A day after the Boston Globe reported that the Federal Transit Administration sent officials a letter describing itself as "extremely concerned with the ongoing safety issues" at the MBTA, Poftak said he and his team welcome additional federal oversight and emphasized that he believes the network of trains, buses and ferries around greater Boston is safe for riders.

While Poftak said it is not "unprecedented" for the FTA to expand its safety oversight role, he could not identify a previous instance in which the federal agency pursued such a "formalized process."

"This is a process that we are pleased to cooperate with the FTA on," Poftak told reporters after an unrelated Fairmount Line event, according to audio provided by a Department of Transportation spokesperson. "I've pledged both externally to the FTA and I've made it clear to everyone at the MBTA that we want to engage and cooperate and collaborate in this process. If we identify any shortcomings related to safety, we will mitigate those immediately."

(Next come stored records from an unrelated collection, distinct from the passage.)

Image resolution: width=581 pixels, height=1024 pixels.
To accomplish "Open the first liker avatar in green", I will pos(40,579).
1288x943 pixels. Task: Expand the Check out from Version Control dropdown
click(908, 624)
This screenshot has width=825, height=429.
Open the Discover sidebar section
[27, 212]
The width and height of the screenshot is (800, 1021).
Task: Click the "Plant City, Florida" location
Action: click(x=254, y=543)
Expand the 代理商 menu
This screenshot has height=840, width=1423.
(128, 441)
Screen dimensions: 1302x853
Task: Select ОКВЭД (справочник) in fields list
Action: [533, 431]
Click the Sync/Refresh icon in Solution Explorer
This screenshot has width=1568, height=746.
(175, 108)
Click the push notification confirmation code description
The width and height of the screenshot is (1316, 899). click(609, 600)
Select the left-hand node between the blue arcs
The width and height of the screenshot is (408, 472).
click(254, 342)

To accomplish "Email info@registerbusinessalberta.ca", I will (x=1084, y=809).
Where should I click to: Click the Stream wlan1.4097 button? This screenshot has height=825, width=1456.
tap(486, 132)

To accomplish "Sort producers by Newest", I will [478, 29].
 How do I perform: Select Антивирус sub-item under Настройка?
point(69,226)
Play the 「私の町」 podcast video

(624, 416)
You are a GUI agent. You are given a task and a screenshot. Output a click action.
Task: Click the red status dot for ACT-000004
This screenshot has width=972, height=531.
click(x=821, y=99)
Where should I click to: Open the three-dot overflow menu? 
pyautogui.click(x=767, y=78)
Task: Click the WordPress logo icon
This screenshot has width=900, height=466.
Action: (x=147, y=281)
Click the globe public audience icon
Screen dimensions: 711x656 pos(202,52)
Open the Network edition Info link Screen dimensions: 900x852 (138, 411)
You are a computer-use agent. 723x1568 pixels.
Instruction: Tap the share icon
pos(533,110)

The Globe reported Monday that FTA Associate Administrator for Transit Safety and Oversight Joe DeLorenzo wrote to Massachusetts officials in mid-April outlining concerns with a "pattern of safety incidents," including the April 10 death of Robinson Lalin after he became trapped in a Red Line train door.

FTA officials now plan to take on an "increased safety oversight role" at the T, according to the Globe.

"It will begin this week with a series of meetings," Poftak said Tuesday.

An FTA spokesperson could not be reached for immediate comment Tuesday afternoon.

The increase in federal scrutiny on the T's safety comes two and a half years after an independent panel of experts concluded that a combination of lapses in maintenance and inspections, cost-cutting, and leadership failures contributed to a "questionable" approach to safety.

T officials said in February they had implemented two-thirds of the review panel's recommendations and that some remaining reforms are on hold partly due to the pandemic's impact on the agency.

Pointing to new workers hired since that report's release and an emphasis on capital spending aimed at maintaining, modernizing, and expanding the system, Poftak said the T has made "extensive investments in safety."

"It's not a question of resources, so having subject matter experts come in and take a look at the system -- if they identify gaps, we will solve those gaps, we will mitigate those problems," Poftak said.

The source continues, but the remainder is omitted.